3

I have several storage arrays where a significant number of the drives have been powered on between 25,000 - 30,000 hours (2.8 - 3.4 years). These drives have no other issues or errors.

What I want to know: is there a point where drive age alone is a significant enough factor to replace a drive, even if the drive is working fine and has no errors?

(I'm curious to see if people tend to run drives until they fail or start throwing errors, or if anyone takes a proactive approach at replacement using Power On Hours as a metric.)

Drive manufactures generally quote MTBF on enterprise drives at 1,000,000 to 1,500,000 hours, but these numbers don't really mean much in the real world.
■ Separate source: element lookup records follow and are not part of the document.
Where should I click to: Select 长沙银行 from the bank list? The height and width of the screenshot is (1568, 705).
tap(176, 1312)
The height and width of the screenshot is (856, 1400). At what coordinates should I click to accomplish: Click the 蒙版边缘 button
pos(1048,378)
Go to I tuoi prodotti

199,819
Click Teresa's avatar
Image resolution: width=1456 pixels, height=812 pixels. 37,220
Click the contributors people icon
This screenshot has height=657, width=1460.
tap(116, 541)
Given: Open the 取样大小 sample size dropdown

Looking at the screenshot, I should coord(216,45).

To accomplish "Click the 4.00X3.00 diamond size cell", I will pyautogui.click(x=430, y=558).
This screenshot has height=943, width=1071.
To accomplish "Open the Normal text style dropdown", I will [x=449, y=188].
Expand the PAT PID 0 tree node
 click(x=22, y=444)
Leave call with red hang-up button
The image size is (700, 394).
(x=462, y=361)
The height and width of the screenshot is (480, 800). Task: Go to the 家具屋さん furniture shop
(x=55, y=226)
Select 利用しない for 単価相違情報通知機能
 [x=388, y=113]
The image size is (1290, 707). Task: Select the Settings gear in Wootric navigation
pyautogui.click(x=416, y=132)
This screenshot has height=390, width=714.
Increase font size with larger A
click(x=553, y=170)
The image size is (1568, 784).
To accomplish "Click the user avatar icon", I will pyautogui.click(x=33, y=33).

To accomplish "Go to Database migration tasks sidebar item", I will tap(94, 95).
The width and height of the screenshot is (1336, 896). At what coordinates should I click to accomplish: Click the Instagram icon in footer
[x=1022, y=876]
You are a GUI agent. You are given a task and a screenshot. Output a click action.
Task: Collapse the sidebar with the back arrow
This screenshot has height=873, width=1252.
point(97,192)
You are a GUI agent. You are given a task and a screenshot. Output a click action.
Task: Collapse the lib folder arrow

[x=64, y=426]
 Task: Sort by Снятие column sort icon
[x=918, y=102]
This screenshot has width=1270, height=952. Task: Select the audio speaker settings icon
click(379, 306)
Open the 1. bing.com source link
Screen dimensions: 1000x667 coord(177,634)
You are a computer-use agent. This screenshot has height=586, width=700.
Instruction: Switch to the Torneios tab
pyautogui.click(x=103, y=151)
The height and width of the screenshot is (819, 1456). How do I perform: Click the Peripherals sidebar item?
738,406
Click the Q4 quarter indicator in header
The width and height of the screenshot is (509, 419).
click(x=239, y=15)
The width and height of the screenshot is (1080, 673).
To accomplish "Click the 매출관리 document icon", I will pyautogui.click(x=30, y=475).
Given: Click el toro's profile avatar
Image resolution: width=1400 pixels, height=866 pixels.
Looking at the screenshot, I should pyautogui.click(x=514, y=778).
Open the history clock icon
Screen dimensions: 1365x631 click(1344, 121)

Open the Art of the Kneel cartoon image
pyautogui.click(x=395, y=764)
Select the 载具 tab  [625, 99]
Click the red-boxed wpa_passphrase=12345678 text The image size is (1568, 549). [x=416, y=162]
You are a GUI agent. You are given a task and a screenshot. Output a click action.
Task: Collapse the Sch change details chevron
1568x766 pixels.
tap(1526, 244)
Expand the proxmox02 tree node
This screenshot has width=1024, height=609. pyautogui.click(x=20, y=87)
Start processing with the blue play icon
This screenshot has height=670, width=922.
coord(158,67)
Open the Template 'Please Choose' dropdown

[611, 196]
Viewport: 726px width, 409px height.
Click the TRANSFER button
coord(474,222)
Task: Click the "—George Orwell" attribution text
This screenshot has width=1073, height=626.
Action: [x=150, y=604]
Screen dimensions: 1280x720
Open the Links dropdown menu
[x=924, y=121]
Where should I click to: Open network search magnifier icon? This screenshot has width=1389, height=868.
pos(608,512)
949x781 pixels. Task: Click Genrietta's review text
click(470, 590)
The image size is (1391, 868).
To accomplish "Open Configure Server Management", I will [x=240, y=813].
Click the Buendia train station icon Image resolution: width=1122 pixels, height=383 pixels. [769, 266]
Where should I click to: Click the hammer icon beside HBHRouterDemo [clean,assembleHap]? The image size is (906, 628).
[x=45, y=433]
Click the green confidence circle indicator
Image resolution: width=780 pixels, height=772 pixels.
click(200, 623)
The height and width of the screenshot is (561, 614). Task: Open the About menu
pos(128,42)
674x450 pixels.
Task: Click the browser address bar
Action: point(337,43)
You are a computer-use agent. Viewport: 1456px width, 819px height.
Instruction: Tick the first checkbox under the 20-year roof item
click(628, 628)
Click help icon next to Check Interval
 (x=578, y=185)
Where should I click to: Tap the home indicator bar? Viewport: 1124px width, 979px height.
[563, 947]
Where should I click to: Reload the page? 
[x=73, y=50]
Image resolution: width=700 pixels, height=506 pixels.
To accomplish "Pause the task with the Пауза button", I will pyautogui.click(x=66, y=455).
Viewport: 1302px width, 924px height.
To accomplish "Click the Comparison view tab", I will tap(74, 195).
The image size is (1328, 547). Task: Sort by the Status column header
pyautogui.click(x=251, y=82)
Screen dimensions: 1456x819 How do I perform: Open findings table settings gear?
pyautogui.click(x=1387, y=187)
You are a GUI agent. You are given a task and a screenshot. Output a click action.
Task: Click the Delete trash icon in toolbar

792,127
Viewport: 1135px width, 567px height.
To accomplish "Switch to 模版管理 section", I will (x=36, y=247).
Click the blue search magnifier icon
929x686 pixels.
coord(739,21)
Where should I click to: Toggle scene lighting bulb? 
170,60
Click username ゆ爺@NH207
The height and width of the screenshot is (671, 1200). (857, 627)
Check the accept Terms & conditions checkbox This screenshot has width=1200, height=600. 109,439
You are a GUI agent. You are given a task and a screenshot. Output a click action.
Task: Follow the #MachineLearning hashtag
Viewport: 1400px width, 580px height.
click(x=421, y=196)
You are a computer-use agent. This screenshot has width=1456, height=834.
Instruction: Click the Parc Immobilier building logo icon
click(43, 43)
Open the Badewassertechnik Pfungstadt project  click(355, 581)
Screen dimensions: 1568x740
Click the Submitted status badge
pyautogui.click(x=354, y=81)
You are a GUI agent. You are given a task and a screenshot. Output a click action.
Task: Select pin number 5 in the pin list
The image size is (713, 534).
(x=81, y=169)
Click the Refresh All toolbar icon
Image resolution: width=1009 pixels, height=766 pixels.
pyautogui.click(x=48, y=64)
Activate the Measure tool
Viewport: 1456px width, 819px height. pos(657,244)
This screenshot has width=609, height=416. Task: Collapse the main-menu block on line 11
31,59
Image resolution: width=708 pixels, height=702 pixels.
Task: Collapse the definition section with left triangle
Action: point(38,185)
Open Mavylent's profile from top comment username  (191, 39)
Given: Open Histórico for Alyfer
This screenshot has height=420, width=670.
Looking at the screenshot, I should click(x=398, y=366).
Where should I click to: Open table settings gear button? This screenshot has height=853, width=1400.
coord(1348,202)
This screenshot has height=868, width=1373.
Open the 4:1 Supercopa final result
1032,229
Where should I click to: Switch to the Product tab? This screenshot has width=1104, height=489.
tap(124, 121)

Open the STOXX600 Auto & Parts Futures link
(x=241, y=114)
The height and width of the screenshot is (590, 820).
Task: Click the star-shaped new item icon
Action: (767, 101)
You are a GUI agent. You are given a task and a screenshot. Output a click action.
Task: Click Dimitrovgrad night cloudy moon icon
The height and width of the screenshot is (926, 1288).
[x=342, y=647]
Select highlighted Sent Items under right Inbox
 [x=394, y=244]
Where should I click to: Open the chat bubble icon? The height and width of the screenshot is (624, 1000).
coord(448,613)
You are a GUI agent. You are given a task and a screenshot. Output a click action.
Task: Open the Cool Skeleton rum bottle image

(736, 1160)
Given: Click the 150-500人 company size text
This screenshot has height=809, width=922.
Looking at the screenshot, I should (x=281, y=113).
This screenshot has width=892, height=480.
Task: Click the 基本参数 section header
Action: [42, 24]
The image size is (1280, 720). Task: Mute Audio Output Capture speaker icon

I did locate this study completed in 2007:

Disk failures in the real world: What does an MTTF of 1,000,000 hours mean to you?

http://www.cs.cmu.edu/~bianca/fast07.pdf

The study suggests a "sweet spot" between 1 year and 5-7 years where you can expect less failures. Drive age before/after these times tended to be considerably higher.

jlehtinen
  • 1,958
  • 2
  • 13
  • 15
  • @ewwhite I think that's probably close enough for me to consider mine a duplicate. The general consensus seems to be to wait for drives to fail and to mitigate impact w/ technology (i.e. RAID, hot spares, backups, etc.). – jlehtinen Jan 24 '14 at 18:03

3 Answers3

5

No.

You replace drives when they fail (or you get a predictive failure, like with SMART), not just because they're a certain age. I've seen drives last over 15 years, and seen drives fail in under an hour, so age isn't a good indicator of drive failure.

HopelessN00b
  • 53,385
  • 32
  • 133
  • 208
4

I've seen servers that are 10-15 years old with original drives still running and the function they perform unchanged. I have seen servers less than a year old have a catastrophic drive failure.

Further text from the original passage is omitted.